The image of a compact set under a sequentially continuous real function is bounded

Question

Let $S$ be compact and let $f:S\longrightarrow \mathbf{R}$ be sequentially continuous. Then the image set $f(S)$ is bounded.

Answer 1

Hint: Consider a sequence $x_n$ such as $|f(x_n)|\to \sup_S |f| $.

detail:

There is a subsequence $y_n$ convergent to a certain $y\in S$. $$ \sup_S |f| = \lim |f(x_n)| = \lim |f(y_n)| = |f(\lim y_n)| = |f(y)|<\infty$$

because $|f|$ is sequentially continuous.

Answer 2

The compact Hausdorff space $\beta\mathbb{N}$ has the property that all of its convergent sequences are eventually constant. See this question for an argument.

So any unbounded function $f$ from $\beta\mathbb{N}$ to $\mathbb{R}$ is a counterexample.

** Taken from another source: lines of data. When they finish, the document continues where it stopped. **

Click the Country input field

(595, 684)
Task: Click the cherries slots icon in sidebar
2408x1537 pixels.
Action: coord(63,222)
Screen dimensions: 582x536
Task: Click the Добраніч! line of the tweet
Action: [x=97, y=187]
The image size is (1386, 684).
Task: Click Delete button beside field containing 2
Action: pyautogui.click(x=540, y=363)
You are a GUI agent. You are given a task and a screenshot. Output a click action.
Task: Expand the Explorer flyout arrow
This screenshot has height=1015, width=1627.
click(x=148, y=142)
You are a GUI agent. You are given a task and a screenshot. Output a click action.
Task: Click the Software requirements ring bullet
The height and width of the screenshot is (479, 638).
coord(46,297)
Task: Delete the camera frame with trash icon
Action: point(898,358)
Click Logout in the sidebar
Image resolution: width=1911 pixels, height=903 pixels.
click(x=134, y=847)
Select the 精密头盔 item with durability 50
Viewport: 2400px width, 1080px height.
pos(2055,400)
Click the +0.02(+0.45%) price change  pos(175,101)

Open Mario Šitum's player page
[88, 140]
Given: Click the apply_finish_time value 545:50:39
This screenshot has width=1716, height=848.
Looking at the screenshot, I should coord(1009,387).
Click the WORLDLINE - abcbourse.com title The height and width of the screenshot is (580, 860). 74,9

Note that if $S$ were sequentially compact (which $\beta\mathbb{N}$ is not), then $f[S]$ would be sequentially compact in $\mathbb{R}$ (if $y_n = f(x_n)$ defines a sequence in $f[S]$, there is a convergent subsequence $x_{n_k}$ converging to some $p \in S$. But then sequential continuity gives that $y_{n_k} = f(x_{n_k}) \rightarrow f(p)$, as $k \rightarrow \infty$.) and in a metric space sequential compactness is equivalent to compactness and so $f[S]$ would be (closed and) bounded.